Antón Reixa (born in Vigo, 17 April 1957) is a Spanish poet, writer, musician, film and television director, and audiovisual producer. He is considered one of the leading figures of contemporary Galician culture and language, known for pioneering experimental poetry and rock music in the Galician language.

== Biography ==

Reixa was born in Vigo, Galicia. He studied Galician Philology at the University of Santiago de Compostela, where he became involved in avant-garde literary movements. In 1975, he co-founded the poetic collective Grupo de Comunicación Poética Rompente alongside Alberto Avendaño and Manolo Romón. The group's work combined dadaist influences with social critique and experimental performance.

In 1982, he founded the Galician rock band Os Resentidos, a key part of the cultural movement known as the Movida viguesa. The band is best known for their song Fai un Sol de Carallo (also known as Galicia Caníbal), which became a generational anthem. Their 1990 album Jei was named Best National Album by the Spanish magazine Rockdelux.

In the late 1990s, Reixa focused on audiovisual projects. He directed the popular TVG series Mareas Vivas and several films, including El lápiz del carpintero (2002), based on the novel by Manuel Rivas, and Hotel Tívoli (2007).

From 2012 to 2013, he served as president of the Spanish Society of Authors and Publishers (SGAE).
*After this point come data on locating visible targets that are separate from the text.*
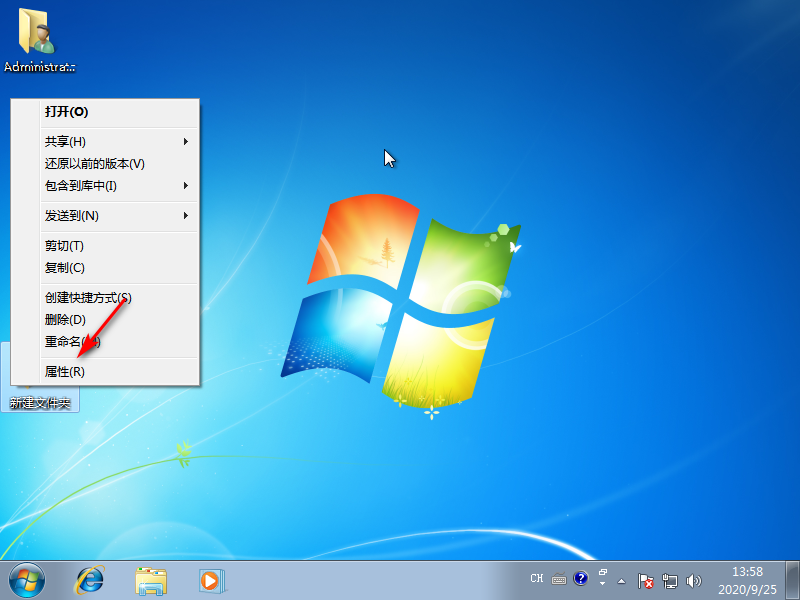The width and height of the screenshot is (800, 600).
Task: Click 删除(D) in the context menu
Action: (x=65, y=319)
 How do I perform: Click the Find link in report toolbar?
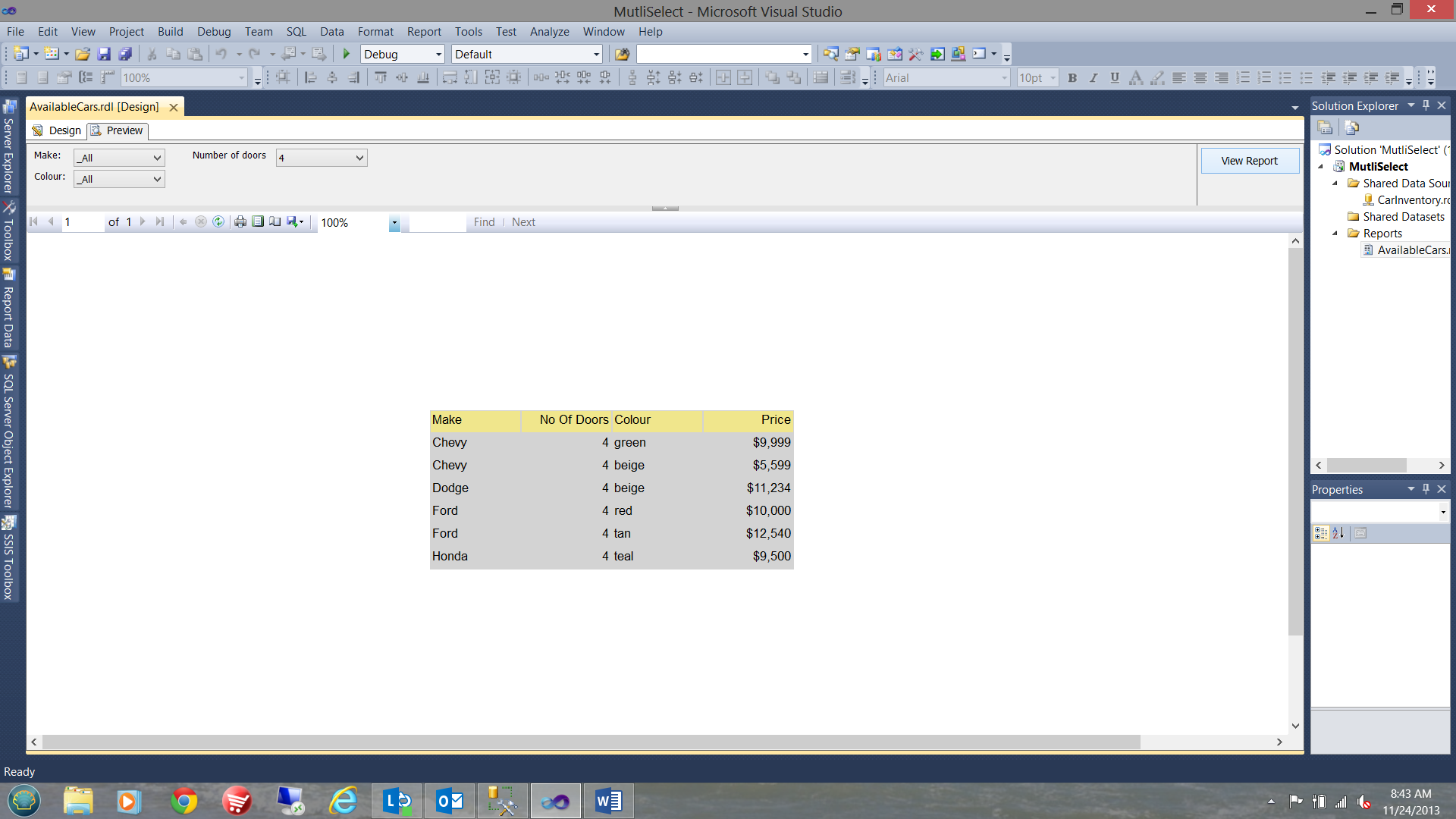pos(484,222)
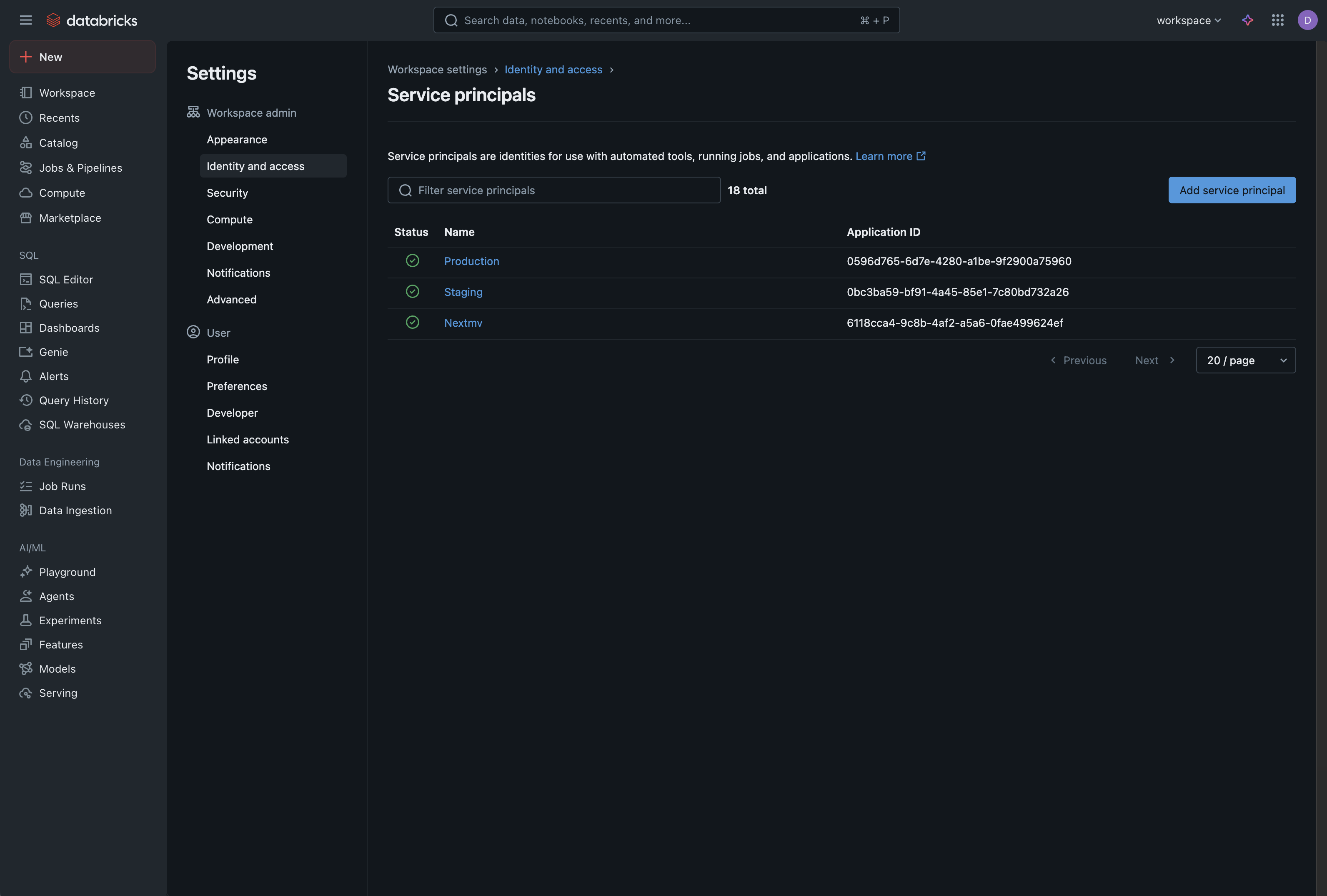
Task: Open SQL Editor from the sidebar
Action: (66, 279)
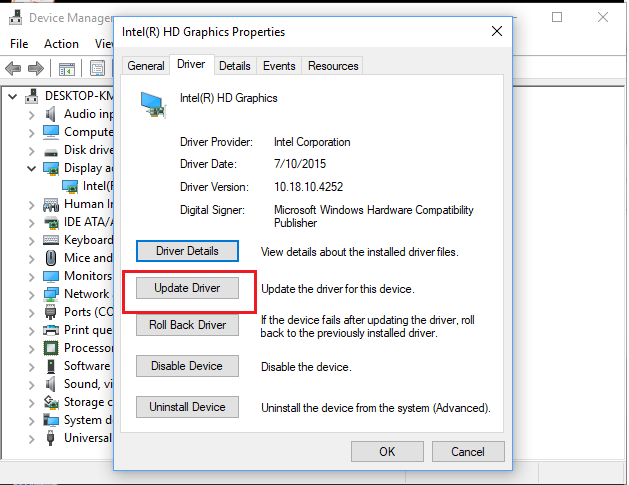Collapse the Display adapters category
The width and height of the screenshot is (629, 485).
(32, 168)
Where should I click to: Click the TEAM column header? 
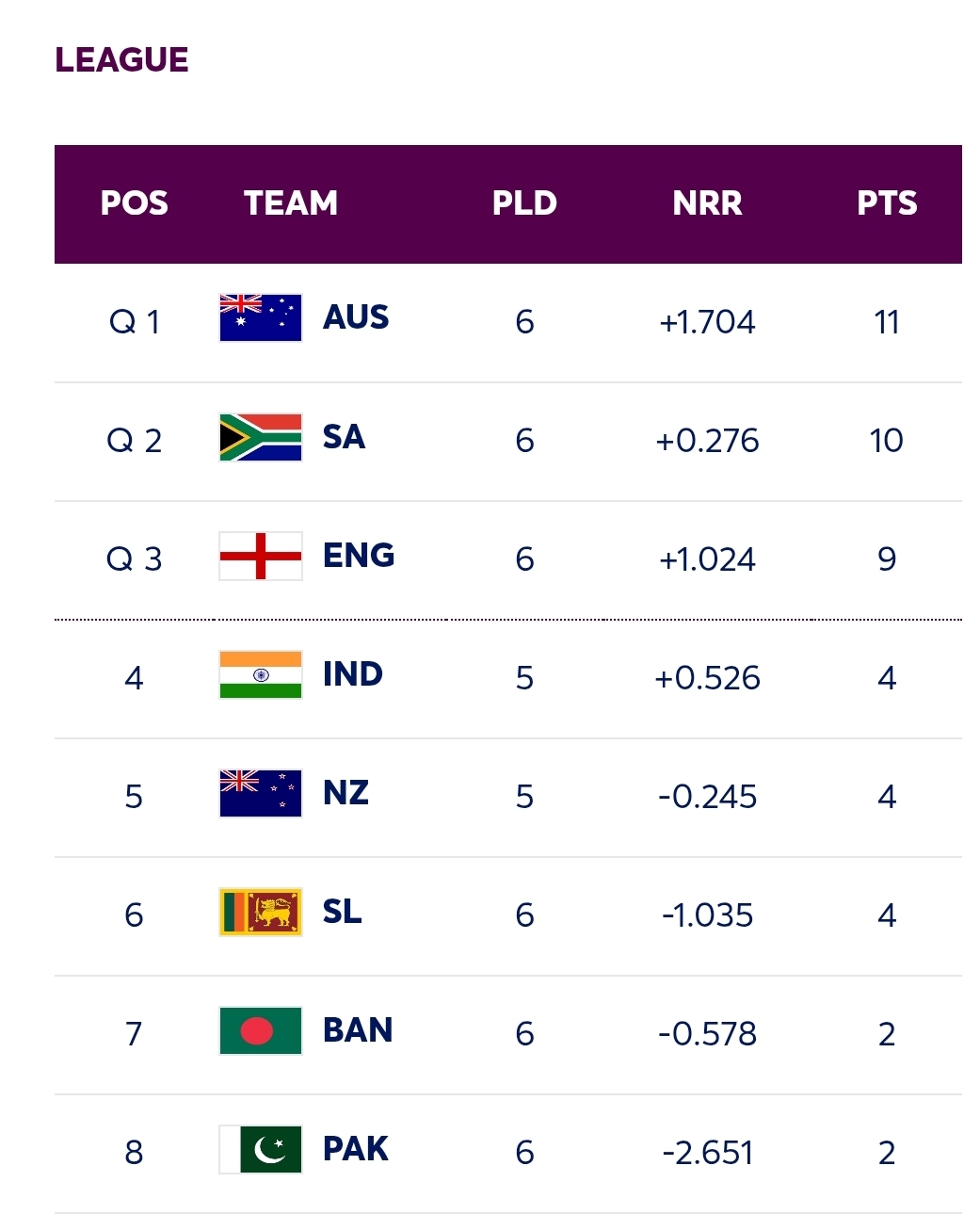(290, 203)
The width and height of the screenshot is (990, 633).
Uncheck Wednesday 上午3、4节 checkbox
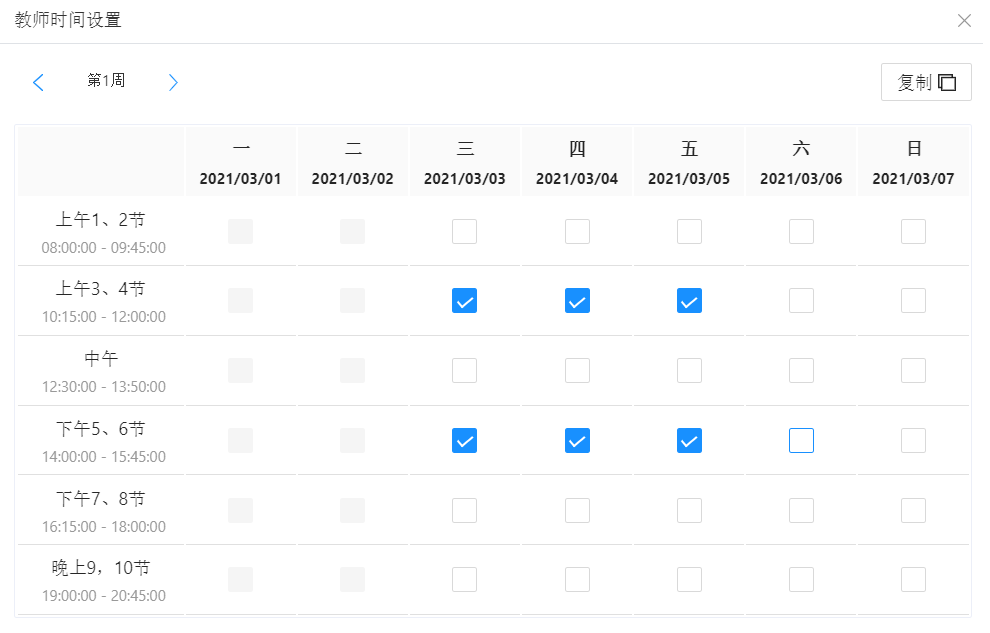point(465,301)
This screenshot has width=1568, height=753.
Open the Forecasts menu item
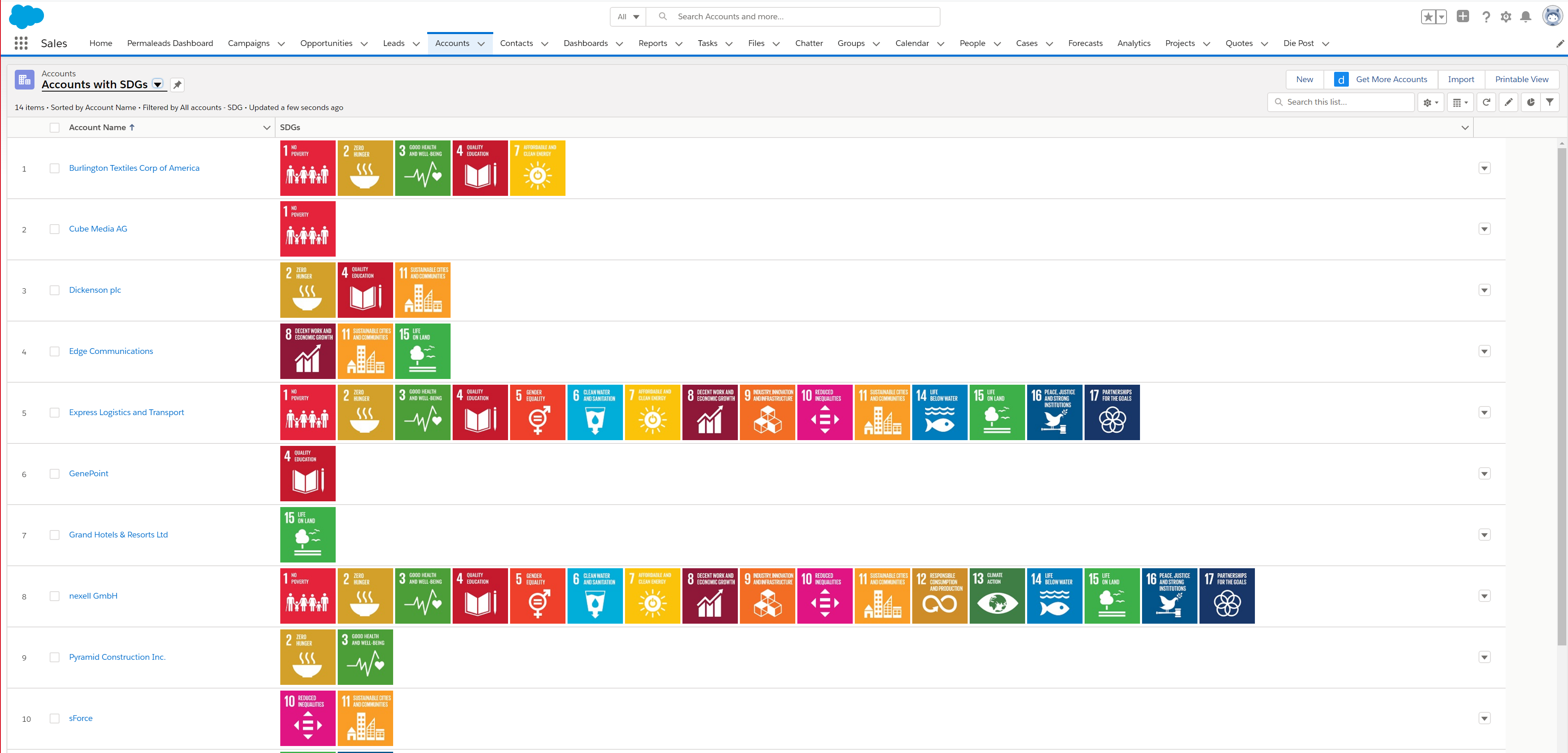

In December 2021, Reixa received the Gold Medal of Merit in the Fine Arts, awarded by the Spanish Ministry of Culture and Sport, in recognition of his cultural contributions.

== Works ==

=== Poetry and literature ===
- Silabario da turbina (1978), with Grupo Rompente
- As ladillas do travesti (1979)
- A dama que fala (1983), with Grupo Rompente
- Michigan / Acaso Michigan (2018)
- Melancoholemia: vida de mamarracho (2020)

=== Music ===
- With Os Resentidos:
  - Fai un sol de carallo (1986)
  - Jei (1990)
- With Nación Reixa:
  - Alivio Rápido (1994)
  - Safari Mental (1997)

=== Film and television ===
- Mareas Vivas (TV series, 1998–2002)
- El lápiz del carpintero (2002)
- Hotel Tívoli (2007)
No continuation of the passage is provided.